The album reached the top five of the US Billboard album chart and #1 in the Country charts (where it stayed for a record total of 25 weeks). In the UK, it was a top ten album as well. In 2007, the album was issued as a two-album set on one CD, the other album included on the disc being the self-titled Kenny Rogers from 1976.

In the sleeve notes for the 2009 reissue on the Edsel record label, biographer Chris Bolton notes that this album "does its best to represent every musical personality of Kenny Rogers." Stephen Thomas Erlewine states that the album mixes music styles from Country to Disco.

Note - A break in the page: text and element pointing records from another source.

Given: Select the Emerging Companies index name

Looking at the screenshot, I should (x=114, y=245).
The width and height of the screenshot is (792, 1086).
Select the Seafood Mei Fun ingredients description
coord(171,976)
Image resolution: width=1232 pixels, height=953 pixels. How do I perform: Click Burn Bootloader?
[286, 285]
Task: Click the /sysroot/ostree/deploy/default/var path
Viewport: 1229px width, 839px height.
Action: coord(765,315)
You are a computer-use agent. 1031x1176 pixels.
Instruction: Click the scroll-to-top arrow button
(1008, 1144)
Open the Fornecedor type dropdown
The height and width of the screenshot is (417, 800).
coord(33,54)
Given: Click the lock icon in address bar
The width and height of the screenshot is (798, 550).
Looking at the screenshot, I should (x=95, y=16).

This was the fourth of twelve #1's for Rogers on the Country albums chart, as well as his first Top 10 'Pop' album entry.

Professional ratings
Review scores
| Source | Rating |
| AllMusic | Star |

==Track listing==

| No. | Title | Writer(s) | Length |
|---|---|---|---|
| 1. | "You Turn the Light On" | Lewis Anderson, Stephen Geyer | 3:03 |
| 2. | "You Decorated My Life" | Debbie Hupp, Bob Morrison | 3:38 |
| 3. | "She's a Mystery" | Larry Keith, Steve Pippin | 2:54 |
| 4. | "Goodbye Marie" | Dennis Linde, Mel McDaniel | 2:47 |
| 5. | "Tulsa Turnaround" | Larry Collins, Paul Cotton, Alex Harvey | 2:52 |
| 6. | "I Want to Make You Smile" | Bill Medley | 3:20 |
| 7. | "Santiago Midnight Moonlight" | John Porter McMeans | 3:14 |
| 8. | "One Man's Woman" | Steve Glassmeyer | 3:45 |
| 9. | "In and Out of Your Heart" | Thomas Cain, Randy Cullers, Dennis Linde, Alan Rush | 3:23 |
| 10. | "Old Folks" | Willard Robison | 2:44 |
| 11. | "Coward of the County" | Roger Bowling, Billy Edd Wheeler | 4:20 |

==Personnel==
- Kenny Rogers – lead vocals
- Bobby Wood, Chuck Cochran, David Briggs, Edgar Struble, Gene Golden, Hargus "Pig" Robbins, Larry Keith, Shane Keister – piano
- Edgar Struble – clavinet, synthesizers
- Billy Sanford, Dave Kirby, Jerry Shook, Jimmy Capps, Johnny Christopher, Larry Keith, Randy Dorman, Ray Edenton, Reggie Young, Tommy Allsup, Rick Harper, Steve Glassmeyer – guitars
- Bobby Thompson – banjo
- Charles "Chuck" Jacob, Joe Osborn – bass guitar
- Bob Moore – upright bass
- Bobby Daniels – drums
- Farrell Morris – percussion
- Steve Glassmeyer – saxophone
- Sheldon Kurland Strings – strings
- Bill Justis, Edgar Struble (track 10) – string arrangements
- Bergen White, Bobby Daniels, Buzz Cason, Don Gant, Donna McElroy, Edgar Struble, Lea Jane Berinati, Steve Glassmeyer, Todd Cerney, Tom Brannon, Yvonne Hodges – backing vocals

==Production==
- Producer, Mixing – Larry Butler
- Engineers – Billy Sherrill (Tracks 1, 2, 4–8, 10 & 11); Harold Lee (Tracks 3 & 9).
- Recorded at American Studios and Jack Clements Recording Studios (Nashville, TN).
- Mastered by Bob Sowell at Master Control (Nashville, TN).
- Artwork – Bill Burks
- Photography – Reid Miles

==Charts==

===Weekly charts===

| Chart (1979–80) | Peak position |
|---|---|
| Australian Albums (Kent Music Report) | 15 |
| Austrian Albums (Ö3 Austria) | 17 |
| Canada Top Albums/CDs (RPM) | 1 |
| Canada Country Albums/CDs (RPM) | 1 |
| Dutch Albums (Album Top 100) | 17 |
| New Zealand Albums (RMNZ) | 15 |
| UK Albums (Official Charts) | 7 |
| US Billboard 200 | 5 |
| US Top Country Albums (Billboard) | 1 |

===Year-end charts===

| Chart (1979) | Position |
|---|---|
| Canada Top Albums/CDs (RPM) | 52 |
| Chart (1980) | Position |
| Canada Top Albums/CDs (RPM) | 9 |
| US Billboard 200 | 10 |

== Certifications ==

| Region | Certification | Certified units/sales |
| Australia (ARIA) | Platinum | 50,000^{^} |
| Canada (Music Canada) | 4× Platinum | 400,000^{^} |
| United Kingdom (BPI) | Gold | 100,000^{^} |
| United States (RIAA) | 3× Platinum | 3,000,000^{^} |
^{^} Shipments figures based on certification alone.